Why We Need Mobile-First Web Design
Since 2015 Google’s mobile-first algorithm changes have prioritized so-called mobile-first websites. With the ever-increasing number of demanding and sophisticated mobile consumers, Google had to adapt. And that means website owners and marketers had to adapt as well by adopting and utilizing the principles of mobile-first web design.
Simply put, mobile-first web design is exactly as it sounds: sketching, prototyping, and designing for mobile-first and then scaling up to larger screens from there. Mobile-first web design makes sure you provide the best mobile user experience and usability.
Mobile-first is simply a term or concept for mobile-optimized web design. As the name implies, with this strategy mobile-oriented sites are given priority, and additional elements and functionality are added as screen size increases.
A Timeline of Mobile Usage-Based Google Algorithm Changes
As with so many other web design changes and directives, this all started with Google. Back in 2015 Google decided to focus on how the internet is experienced by the average user. And since most of us were beginning to use mobile devices to surf the web more often the mobile user experience started to take precedent.

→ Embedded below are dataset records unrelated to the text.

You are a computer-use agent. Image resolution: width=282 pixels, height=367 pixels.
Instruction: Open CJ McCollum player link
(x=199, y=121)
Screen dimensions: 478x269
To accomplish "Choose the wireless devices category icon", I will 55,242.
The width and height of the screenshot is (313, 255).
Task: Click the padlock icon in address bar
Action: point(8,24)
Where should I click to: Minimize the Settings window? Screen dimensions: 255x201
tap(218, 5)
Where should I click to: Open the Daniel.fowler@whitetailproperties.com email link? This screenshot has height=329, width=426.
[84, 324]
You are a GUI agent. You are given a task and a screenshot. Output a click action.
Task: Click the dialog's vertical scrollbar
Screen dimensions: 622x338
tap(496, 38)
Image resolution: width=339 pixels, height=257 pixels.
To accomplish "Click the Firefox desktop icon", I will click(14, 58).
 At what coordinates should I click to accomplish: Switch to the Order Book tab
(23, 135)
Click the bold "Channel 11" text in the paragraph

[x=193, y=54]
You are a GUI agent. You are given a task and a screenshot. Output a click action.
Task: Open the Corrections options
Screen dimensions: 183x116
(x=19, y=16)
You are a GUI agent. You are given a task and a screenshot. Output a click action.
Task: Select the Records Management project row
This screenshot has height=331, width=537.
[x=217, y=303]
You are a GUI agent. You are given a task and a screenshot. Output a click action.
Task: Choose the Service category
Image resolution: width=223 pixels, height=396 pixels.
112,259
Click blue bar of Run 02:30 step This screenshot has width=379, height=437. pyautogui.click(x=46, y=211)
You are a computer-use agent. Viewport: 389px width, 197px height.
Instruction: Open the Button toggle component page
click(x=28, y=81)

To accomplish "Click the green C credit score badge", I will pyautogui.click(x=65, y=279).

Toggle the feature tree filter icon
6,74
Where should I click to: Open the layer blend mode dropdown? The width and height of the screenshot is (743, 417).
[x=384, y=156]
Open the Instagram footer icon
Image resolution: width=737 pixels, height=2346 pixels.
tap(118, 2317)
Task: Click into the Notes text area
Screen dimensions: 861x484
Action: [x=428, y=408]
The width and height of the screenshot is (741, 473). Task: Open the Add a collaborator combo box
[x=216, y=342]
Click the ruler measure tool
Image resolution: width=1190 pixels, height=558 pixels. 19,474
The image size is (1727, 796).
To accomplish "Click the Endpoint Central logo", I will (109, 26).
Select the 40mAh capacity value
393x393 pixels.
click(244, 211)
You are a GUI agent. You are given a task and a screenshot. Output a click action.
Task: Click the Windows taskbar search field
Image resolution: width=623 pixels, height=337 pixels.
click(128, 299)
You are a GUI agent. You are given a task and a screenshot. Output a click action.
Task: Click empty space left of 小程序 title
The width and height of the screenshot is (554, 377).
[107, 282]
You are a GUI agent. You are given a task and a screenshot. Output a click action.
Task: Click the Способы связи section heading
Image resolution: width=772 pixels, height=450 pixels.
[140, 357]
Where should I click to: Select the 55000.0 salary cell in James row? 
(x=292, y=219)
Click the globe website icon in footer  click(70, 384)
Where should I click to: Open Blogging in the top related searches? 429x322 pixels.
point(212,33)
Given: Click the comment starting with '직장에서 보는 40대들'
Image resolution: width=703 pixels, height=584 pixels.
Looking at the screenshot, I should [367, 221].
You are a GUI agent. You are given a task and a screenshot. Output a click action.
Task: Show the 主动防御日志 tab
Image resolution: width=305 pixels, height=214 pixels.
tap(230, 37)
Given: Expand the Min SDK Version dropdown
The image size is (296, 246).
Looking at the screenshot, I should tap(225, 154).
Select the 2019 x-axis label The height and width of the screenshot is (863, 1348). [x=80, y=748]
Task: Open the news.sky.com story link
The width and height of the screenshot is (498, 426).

And this shift into mobile-first web design thinking brought with it one of the most monumental shifts in web design up to that point. It even had a catchy and somewhat intimidating name: Mobilegeddon. My timeline of Google mobile-first algorithm changes starts there.
What was Mobilegeddon all about?
Mobilegeddon is a media name given to a set of major updates that Google performed to its algorithms on April 21st, 2015. In short, this update was primarily meant to boost the rankings of websites that Google recognized as mobile-friendly.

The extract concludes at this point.